Opinion

The Roots of French Pique

It’s hardly surprising that France would be furious over losing a multibillion-dollar arms deal with Australia, all the more so because it believes it was blindsided as Canberra, Washington and London secretly worked to get a different deal for themselves.

But recalling ambassadors, as France did from Washington and Canberra, a step just short of breaking relations, is not normal behavior among allies, no matter how miffed they may be. The lost sale of a dozen submarines is painful, but not fatal to the French arms industry, especially as the hulls and engines were to be built in Australia and the electronics and armaments were to come from Lockheed Martin, an American company. And, as the Australians argue, France should have seen it coming: The diesel-powered submarines France offered were no longer what confronting a rising China required.

What really got the French seeing red was something else. It was being callously shunted aside by the United States and its Anglophone allies — “les Anglo-Saxons,” as Gen. Charles de Gaulle somewhat disparagingly referred to them — and being excluded from a role in what is shaping up to be the central geopolitical action for decades to come.

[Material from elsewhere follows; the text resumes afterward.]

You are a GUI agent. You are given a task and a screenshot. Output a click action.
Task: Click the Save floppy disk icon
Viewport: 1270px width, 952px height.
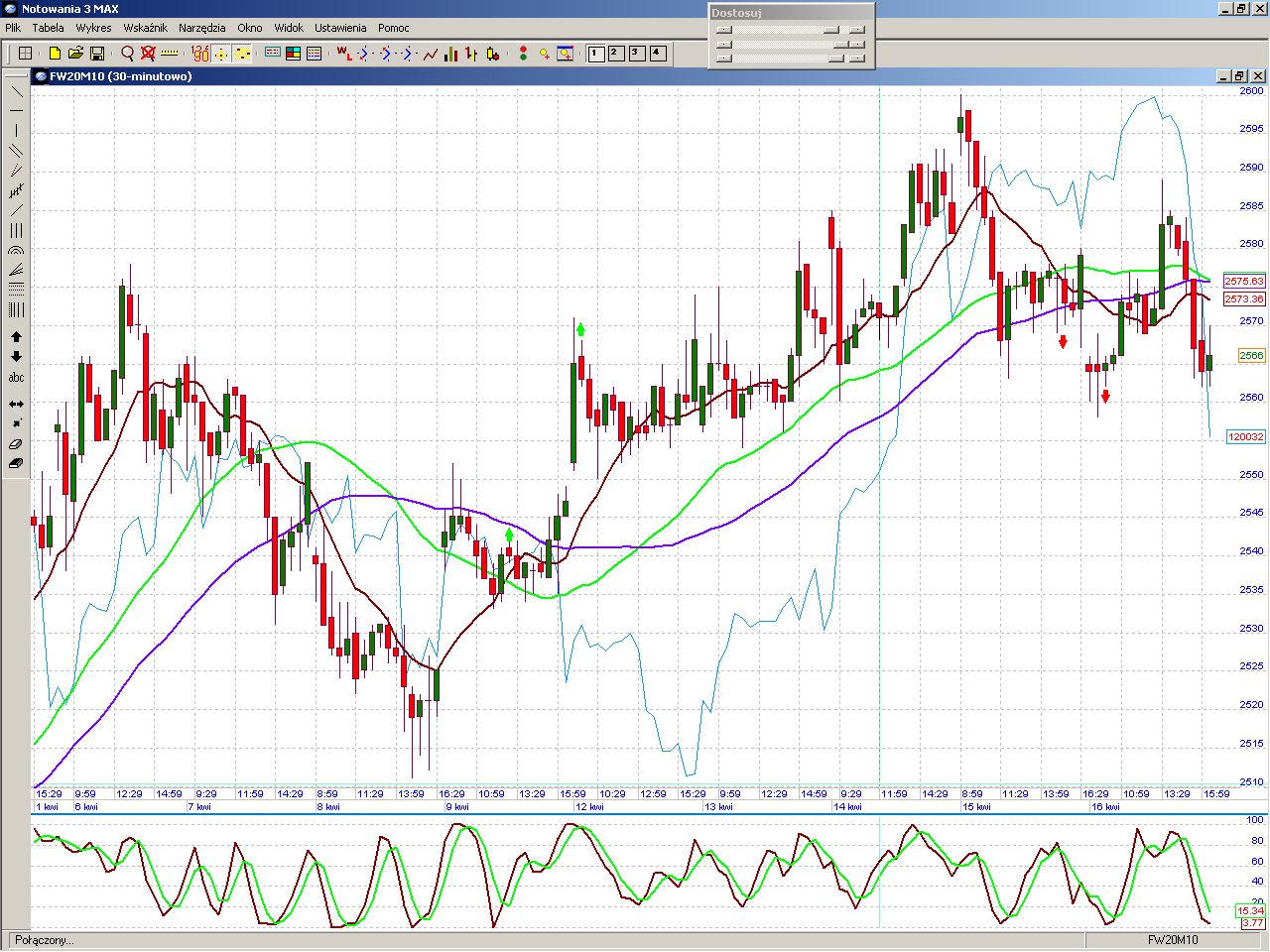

The imperious general, whose place in French history and national identity is reflected in the innumerable streets, boulevards and squares bearing his name, left a legacy very much in the background of the furor over the submarine deal, according to Serge Berstein, a noted historian of the de Gaulle era. The common thread, he said, arises from de Gaulle’s conviction that France, even if not a superpower, “retains an important international role by virtue of its presence in all parts of the globe.” In Asia, that includes a long colonial history and control over several islands in the Pacifi“Never did the Anglo-Saxons really treat us as real allies,” de Gaulle explained at one point. Asserting France’s grandeur and global role against the “Anglo-Saxons” meant withdrawing from the NATO military-command structure in 1963 and expelling allied forces from France even while remaining in the alliance. It meant twice vetoing Britain’s membership in the precursor to the European Union, the European Economic Community.

And it meant thumbing his grand nose at the “Anglo-Saxons” on several notable occasions, like exclaiming “Vive le Québec libre!” while on a state visit to Canada, prompting his visit to be cut short; or assailing the American intervention in Vietnam in a famous speech in 1966 (There is “no chance that the peoples of Asia will subject themselves to the law of the foreigner who comes from the other shores of the Pacific, whatever his intentions, however powerful his weapons”); or insisting that France develop its own nuclear “force de frappé” (strike force).

The “Anglo-Saxons” had their own doubts about de Gaulle. He was not invited to join Joseph Stalin, Franklin Roosevelt and Winston Churchill at the Yalta conference, and Roosevelt for a time refused to recognize him as the head of a liberated France.

Times have changed, but frictions have continued to surface occasionally — think “freedom fries” after France refused to support an American invasion of Iraq in 2003. More recently, Donald Trump effectively confirmed many of France’s stereotypes of the ugly American. Mr. Trump initially showed a certain chumminess with President Emmanuel Macron, but that fell apart over Mr. Trump’s displays of disdain for Europe and the NATO alliance, leading Mr. Macron to question America’s commitment to Europe and to declare, “What we are currently experiencing is the brain death of NATO.”

In the current spat, invoking Mr. Trump was about the most scathing insult the French could make, which was exactly what Foreign Minister Jean-Yves Le Drian intended when he said, “This brutal, unilateral and unpredictable decision reminds me a lot of what Mr. Trump used to do.”

For Britain, with which France has been tussling on various economic fronts since the British quit the European Union, the French reserved a special put-down — while recalling ambassadors from Canberra and Washington, they left their ambassador to London in place. It was a gesture, the French media explained, meant to show that France regarded Britain as no more than a sidekick to Washington, hardly worthy of attention.

Yet Mr. Macron is not General de Gaulle. The French president knows the limitations of French power and the ways of realpolitik, and he is not likely to take the squabble any further. Mr. Biden, too, will seek ways to make up to France, and the world will keep turning. For all the recurring talk of making Europe more militarily independent of the United States, there is little likelihood of a major change anytime soon.

But that does not mean that the French fury is not real, or justified. Being presented with a fait accompli by three close allies is something no country would swallow. To claim that the “pivot” to Asia somehow justifies humiliating America’s oldest ally sounds like a lame excuse for arrogance and shoddy diplomacy.

“Freedom fries” may have seemed funny at the time, but it is worth remembering that France was probably right to oppose the invasion of Iraq, and, before that, that de Gaulle was right to warn America against getting embroiled in Indochina. The best allies are not necessarily those that march in lock step behind you, and an America going through its own crisis of identity should be wary of alienating its friends.